• [Work to be completed]:
Shift each coordinate in the answers by adding 94, then write the rows out again with their requests, beginning at the line that has "Viewport: 1024px width, 576px" and stopping after the line that has "[x=362, y=295]". Leave the pictures out.

• [Given records]:
# # # # #

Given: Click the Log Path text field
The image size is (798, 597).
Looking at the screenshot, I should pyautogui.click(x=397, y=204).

# # # # #

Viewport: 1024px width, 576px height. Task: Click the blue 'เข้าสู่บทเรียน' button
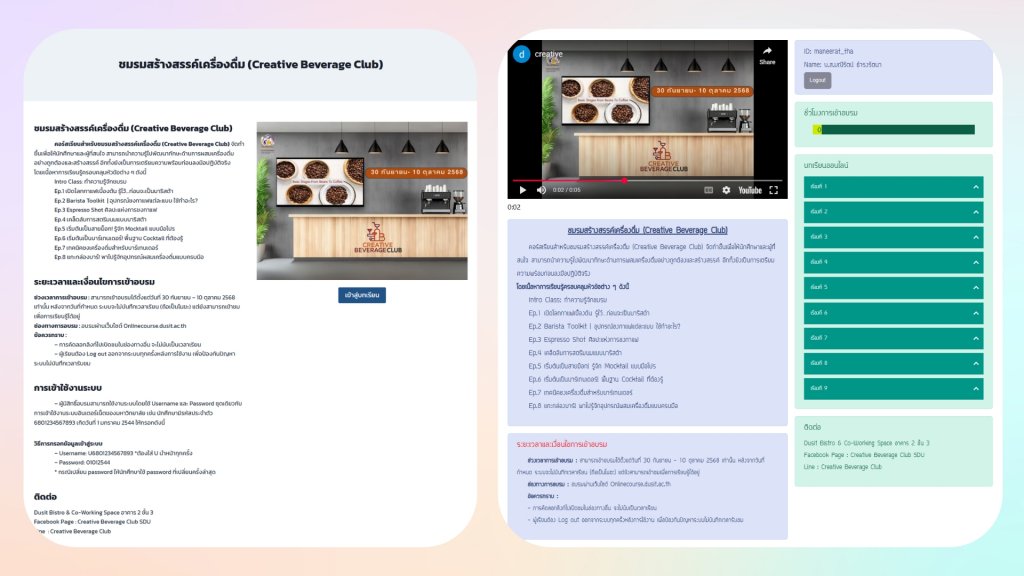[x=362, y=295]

# # # # #

• [Answer]:
Viewport: 1024px width, 576px height. Task: Click the blue 'เข้าสู่บทเรียน' button
[x=456, y=389]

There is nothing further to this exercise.